$$News and Reports$$

Oct. 11, 2018

bleachers-1867992_1920 (1).jpg

Maintaining a delicate balance between organization and chaos is a key factor in maintaining a strategic advantage in conflict situations, BGU researchers said Thursday.

In "The Adaptive Behavior of a Soccer Team: An Entropy-Based Analysis", published in the October issue of Entropy, a professional journal covering all aspects of entropy and information science, Prof. Yair Neuman of the Department of Cognitive and Brain Sciences, and his colleagues Dr. Dan Vilenchik of BGU's Department of Software and Informations Systems Engineering, Navot Israeli and Yochai Cohen, found that in order to optimize performance and remain competitive, soccer teams maintained a delicate balance between organization and disorganization on the field.

“By analyzing data from the 2015-16 English Premier League soccer season, particularly related to passes between players on the field, we found that the team needed to maintain organized patterns of behavior in order to maximize collaboration between members of the team," says Prof. ​Neuman, the lead researcher. 

On the other hand, the team's behavior needed to be disordered enough to surprise and/or mislead an opponent. By focusing on teams' ball passing patterns we were able to show that the team's success over the course of the season correlated to the team's entropy, or lack of predictability, as measured with a super-additive entropy index."

“Moreover, the entropy score of a team significantly contributes to the prediction of the team's position at the end of the season beyond the prediction gained by the team's position at the end of the previous season," Neuman added.

The authors stressed that professional soccer presented a useful model for analysis because players employ a particularly complicated framework of internal communication vs. efforts to fool opposition players. But they added that the findings are significant across a range of academic disciplines and “real life" situations, including military and diplomatic strategy.

“It's a balancing act: Inside a group – whether it is a soccer team, a military unit or group of senior diplomats, it is important to coordinate messages and actions so individual members of the group can anticipate actions and reactions of their colleagues in a given situation. 

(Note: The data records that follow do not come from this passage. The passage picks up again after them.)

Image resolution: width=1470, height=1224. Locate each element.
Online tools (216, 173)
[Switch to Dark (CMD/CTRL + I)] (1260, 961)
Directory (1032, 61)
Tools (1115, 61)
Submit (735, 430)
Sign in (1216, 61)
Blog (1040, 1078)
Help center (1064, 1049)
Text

“At the same time, the group has to ensure that its actions do not become so formulaic that opponents can easily predict their movements and actions. Away from the soccer pitch, we see this clearly from the Second Lebanon War in 2006: Hizbullah Secretary-General Hassan Nasrallah said openly that he would not have approved the abduction of three Israeli soldiers along the Israel-Lebanon border if he had anticipated an Israeli retaliatory invasion."